Moral Decay and Its End
Speaker: Dr. Harold J. Sala | Series: Guidelines For Living
For the wages of sin is death but the gift of God is eternal life in Christ Jesus our Lord. Romans 6:23
Arnold Toynbee, a historian and critic of Western civilization, will long be remembered. Toynbee, who died at the age of 86, was born on April 14, 1889 into a family of distinguished scholars and philanthropists. Although he was best known for his twelve‑volume A Study of History, which was written over a 34‑year period, Toynbee was still vocal about a wide range of topics from sex to religion to the spread of cities.
His extensive study of history notes a pattern in the rise and fall of civilizations‑‑their birth, growth and decay, and also demonstrates that moral and spiritual decay were common factors in the decline of a great world power. Toynbee noted that 19 of the past 21 great civilizations of the world were not destroyed from without but rather were destroyed by moral and spiritual decadence from within.
Toynbee also believed that man was the highest spiritual presence in the universe, and that the human race can be saved from spiritual destruction only by recognizing the spiritual nature of man and by responding to the basic tenets of Christianity. Toynbee is not alone in his criticism of the contemporary world and its departure from Christian principles.
English journalist Malcolm Muggeridge, a one‑time cynic and critic of Christianity, who did an about‑face in the sunset years of his life, told about it in his book Jesus Rediscovered. Muggeridge, like Toynbee, noted the decline of civilization along with the rise of modern technology, and he believed that the further we move away from the principles of Christianity the more pagan we become. “Snuff out the light of the Gospel,” he declares, “and only gross darkness will remain.”

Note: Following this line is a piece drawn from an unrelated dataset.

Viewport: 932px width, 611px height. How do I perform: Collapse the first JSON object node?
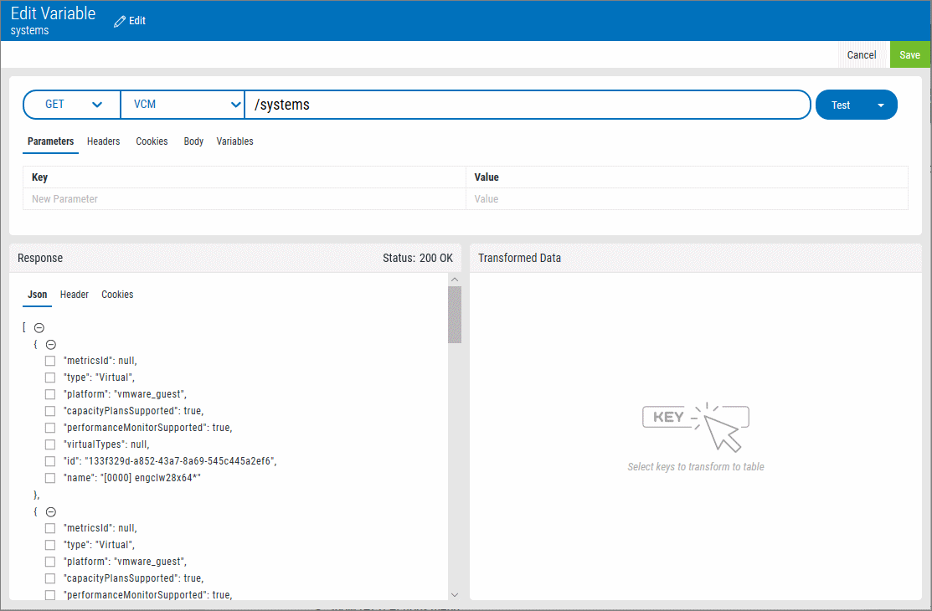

Christianity is not a way of life, though it vitally does affect the way men live; rather it involves a personal experience with Jesus Christ as a living person, but no thoughtful mentor of history would deny that those who have followed the lonely Galilean have left behind institutions which have benefited all mankind. Consider that in the wake of Christianity, you will find the great colleges and universities of our day‑‑many of which were the very cradle of science and technology of the Twentieth century. Also you will find the hospitals in the big cities, as well as the far‑flung remote mission stations of the world. Centuries ago the Psalmist wrote, “Blessed is the nation whose God is the Lord” (Psalm 33:12).

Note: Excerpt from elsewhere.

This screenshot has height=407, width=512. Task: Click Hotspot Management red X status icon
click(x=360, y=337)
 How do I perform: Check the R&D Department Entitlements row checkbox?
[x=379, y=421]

History stands like an open book. Though men may differ as to how it is interpreted, the facts of history stand—and none would deny what Toynbee so aptly observed—that civilizations follow a definite pattern. “History repeats itself,” we say, and since this is true there is a lesson to learn from history. History confirms what the Bible tells us about man’s nature: That the heart of man is basically sinful. Christ said out of the heart of man proceed evil thoughts, murders, adultery, and sexual sins.
The lesson of history also demonstrates that the sinful heart of man can be changed by the personal presence of Jesus Christ, and that the change He brings forever affects the future of man on this earth. The marble tombstone of Arnold Toynbee may someday crumble like the civilizations he wrote about, but there is one thing for certain. The principles observed by this great man, as well as the lessons of history he so aptly wrote about, will be just the same‑‑be it ten years or a hundred years from now‑‑because history does repeat itself.